◆ **Acciones requeridas**
1. Explique, en una a tres oraciones y según el segmento del documento, con qué fin la Municipalidad de Lima construye el complejo de piscinas en Amancaes.
2. Enumere todas las piscinas que, según el segmento del documento, tendrá el nuevo complejo, con la descripción que se da de cada una.
3. Responda con base en el segmento del documento:
(a) ¿Cuál es el costo de la obra?
(b) ¿En qué parque se construye el complejo?
(c) ¿Cuánto tiempo de trabajo llevaban las piscinas cuando ya tenían definida su fisonomía?

◆ **Segmento del documento**
########################################

# Novedoso complejo de piscinas en el Rímac



## J Block (Feb 16, 2004)

Complejo de piscinas en el Rímac   

*LAS CONSTRUYEN EN ZONA DE AMANCAES • A un costo de un millón de soles.
• Podrían estar listas para diciembre o enero.
• Municipalidad de Lima busca dotar de zona de esparcimiento a la población.*









_OBRAS. La construcción de las piscinas avanza. Será un nuevo foco de distracción._

¿Se aburrió de jugar con pala y baldecito en la orilla del mar? ¿O de hacer castillos de arena? Ahora cientos de vecinos del distrito del Rímac ya no tendrán que pasar en este verano mil incomodidades en la playa. La Municipalidad de Lima construye en el parque Cápac Yupanqui, de Amancaes, un moderno complejo de piscinas semiolímpicas y recreativas para adultos y niños, que en unos meses entrará en servicio de los veraneantes. 

Tras dos meses de trabajo, las piscinas de Amancaes ya tienen definida su fisonomía. Así, tras el allanamiento del terreno y la adecuación del mismo se puede apreciar lo que será el nuevo complejo de piscinas: tendrá una alberca semiolímpica de 25 por 80 metros con agua temperada para adultos, otra de competencia para niños y una recreativa para el público en general. Y también se construye una piscina para bebés.

########################################

◆ **Datos mostrados**
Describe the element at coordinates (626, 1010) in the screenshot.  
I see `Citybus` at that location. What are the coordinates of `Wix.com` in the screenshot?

########################################

◆ **Respuestas por tarea**
1. La Municipalidad de Lima busca dotar a la población de una zona de esparcimiento. Con el complejo, cientos de vecinos del Rímac ya no tendrán que pasar mil incomodidades en la playa durante el verano.

2.
- Una alberca semiolímpica de 25 por 80 metros con agua temperada para adultos
- Una piscina de competencia para niños
- Una piscina recreativa para el público en general
- Una piscina para bebés

3.
(a) Un millón de soles.
(b) En el parque Cápac Yupanqui, de Amancaes.
(c) Dos meses.